Reputation: 4440
The following code
string expression = "(\\{[0-9]+\\})";
RegexOptions options = ((RegexOptions.IgnorePatternWhitespace | RegexOptions.Multiline) | RegexOptions.IgnoreCase);
Regex tokenParser = new Regex(expression, options);
MatchCollection matches = tokenParser.Matches("The {0} is a {1} and the {2} is also a {1}");
will match and capture "{0}", "{1}", "{2}" and "{1}".
Is it possible to change it (either the regular expression or option of the RegEx) so that it would match and capture "{0}", "{1}" and "{2}". In other words, each match should only be captured once?
Upvotes: 4
Views: 6894
Reputation: 75242
Here's something you could use for a pure regex solution:
Regex r = new Regex(@"(\{[0-9]+\}|\[[^\[\]]+\])(?<!\1.*\1)",
RegexOptions.Singleline);
But for the sake of both efficiency and maintainability, you're probably better off with a mixed solution like the one you posted.
Upvotes: 2
Reputation: 4440
Here is what I came up with.
private static bool TokensMatch(string t1, string t2)
{
return TokenString(t1) == TokenString(t2);
}
private static string TokenString(string input)
{
Regex tokenParser = new Regex(@"(\{[0-9]+\})|(\[.*?\])");
string[] tokens = tokenParser.Matches(input).Cast<Match>()
.Select(m => m.Value).Distinct().OrderBy(s => s).ToArray<string>();
return String.Join(String.Empty, tokens);
}
Note that the difference in the regular expression from the one in my question is due to the fact that I cater for two types of token; numbered ones delimited by {} and named ones delimited by [];
Upvotes: 5
Reputation: 64098
Regular expressions solve lots of problems, but not every problem. How about using other tools in the toolbox?

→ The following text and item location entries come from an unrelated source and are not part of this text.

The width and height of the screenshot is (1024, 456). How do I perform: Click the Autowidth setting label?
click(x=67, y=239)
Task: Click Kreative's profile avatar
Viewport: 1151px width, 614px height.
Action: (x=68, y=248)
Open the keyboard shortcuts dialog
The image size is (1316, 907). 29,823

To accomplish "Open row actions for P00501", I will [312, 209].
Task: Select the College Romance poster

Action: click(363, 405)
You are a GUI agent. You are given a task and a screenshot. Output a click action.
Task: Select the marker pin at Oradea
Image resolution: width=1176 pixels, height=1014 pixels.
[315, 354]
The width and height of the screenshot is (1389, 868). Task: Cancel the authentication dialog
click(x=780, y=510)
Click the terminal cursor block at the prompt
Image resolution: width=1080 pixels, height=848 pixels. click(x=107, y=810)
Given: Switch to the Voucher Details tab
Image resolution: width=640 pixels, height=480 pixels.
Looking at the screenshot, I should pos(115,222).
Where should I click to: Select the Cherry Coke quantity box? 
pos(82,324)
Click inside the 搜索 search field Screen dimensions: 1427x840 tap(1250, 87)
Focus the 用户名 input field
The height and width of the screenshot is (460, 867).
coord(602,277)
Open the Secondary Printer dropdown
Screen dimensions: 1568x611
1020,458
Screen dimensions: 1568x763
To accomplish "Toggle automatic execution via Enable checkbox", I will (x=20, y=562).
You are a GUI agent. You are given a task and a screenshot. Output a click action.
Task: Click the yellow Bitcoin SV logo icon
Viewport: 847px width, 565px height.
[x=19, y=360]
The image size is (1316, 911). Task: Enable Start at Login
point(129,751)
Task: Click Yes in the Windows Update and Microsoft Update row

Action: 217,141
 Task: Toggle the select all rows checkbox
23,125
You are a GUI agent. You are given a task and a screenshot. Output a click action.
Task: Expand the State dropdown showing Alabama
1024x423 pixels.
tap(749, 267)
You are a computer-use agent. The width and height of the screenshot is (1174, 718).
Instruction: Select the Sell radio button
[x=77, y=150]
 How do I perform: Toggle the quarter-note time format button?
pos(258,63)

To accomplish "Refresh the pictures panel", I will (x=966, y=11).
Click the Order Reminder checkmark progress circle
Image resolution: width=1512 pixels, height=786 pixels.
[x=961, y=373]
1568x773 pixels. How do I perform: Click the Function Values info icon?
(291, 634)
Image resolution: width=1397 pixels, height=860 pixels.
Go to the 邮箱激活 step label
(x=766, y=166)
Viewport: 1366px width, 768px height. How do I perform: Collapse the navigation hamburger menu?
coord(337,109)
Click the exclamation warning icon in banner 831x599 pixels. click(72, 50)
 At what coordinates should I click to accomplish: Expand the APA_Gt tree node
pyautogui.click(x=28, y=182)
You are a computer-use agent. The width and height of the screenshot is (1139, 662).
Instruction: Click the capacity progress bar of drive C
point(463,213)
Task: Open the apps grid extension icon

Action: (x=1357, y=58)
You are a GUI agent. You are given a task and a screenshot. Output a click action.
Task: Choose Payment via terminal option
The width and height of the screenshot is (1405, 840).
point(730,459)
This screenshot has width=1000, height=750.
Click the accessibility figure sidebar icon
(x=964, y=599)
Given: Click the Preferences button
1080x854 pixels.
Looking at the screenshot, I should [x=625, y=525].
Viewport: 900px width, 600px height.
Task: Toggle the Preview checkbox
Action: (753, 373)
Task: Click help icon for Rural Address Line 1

var parameters = new HashSet<string>(
matches.Select(mm => mm.Value).Skip(1));
Or
var parameters = matches.Select(mm => mm.Value).Skip(1).Distinct();
Upvotes: 3
Reputation: 598
If you only want one instance change
string expression = "(\\{[0-9]+\\})"; \\one or more repetitions
to
string expression = "(\\{[0-9]{1}})"; \\Exactly 1 repetition
Upvotes: -2